Am anderen Ende der Skala bewegt sich der Verteidiger mit seinen Anträgen. Er will einen Freispruch erwirken. Ihm sind die im Rahmen der Ermittlungen erstellten Gutachten ein Dorn im Auge. «Sie enthalten massive Fehler und dürfen deshalb nicht verwendet werden.»

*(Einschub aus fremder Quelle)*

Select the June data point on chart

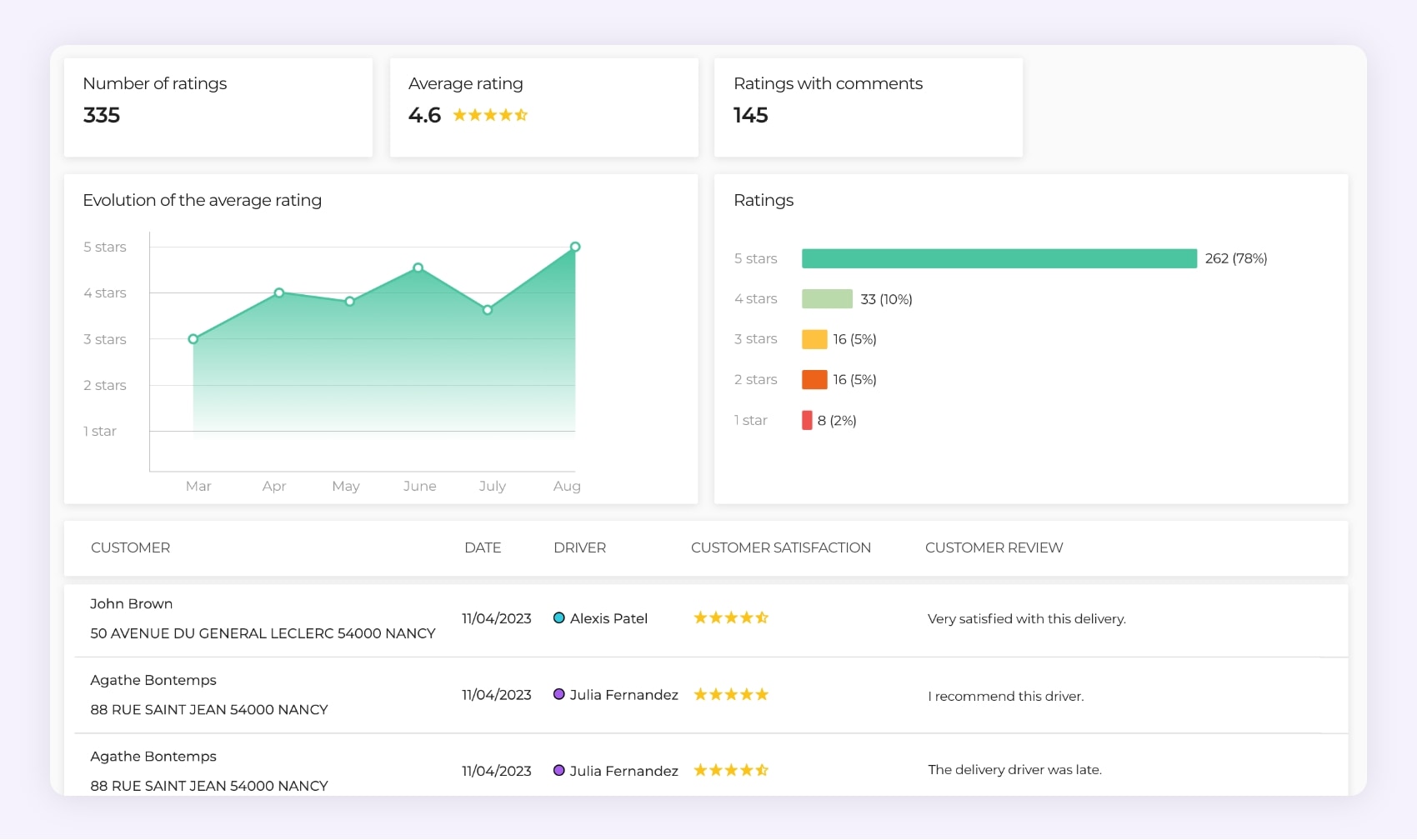click(418, 268)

Zudem hat das Regionalgericht Oberland laut ihm die Indizien falsch gewürdigt. Statt des Mordverdachts müsse vielmehr die Unfallversion seines Mandanten im Zentrum stehen. So könnte das Opfer durchaus gestolpert sein und sich beim Sturz am Steinkreuz, das sich am Tatort befand, oder einem Stein verletzt haben. Für den Verteidiger ist klar: «Er wollte die Frau nicht umbringen.»

Zur Sprache kommt am Dienstag auch das teilweise renitente Verhalten des Mannes im Gefängnis. So mussten bis heute siebzehn Disziplinarverfahren durchgeführt werden. Unter anderem, weil er Urinproben verweigert hat oder nicht arbeiten wollte. «Ich widerspreche, wenn mir etwas unlogisch erscheint», begründet er.

Der Mann hat auch schon Unterschriften gesammelt, weil er mit dem Essen nicht zufrieden war. Einen engagierten Häftling nennt ihn sein Anwalt, einen Mann, bei dem nur seine Wahrheit zählt, der Staatsanwalt.

Das Obergericht gibt sein Verdikt am Freitagnachmittag bekannt.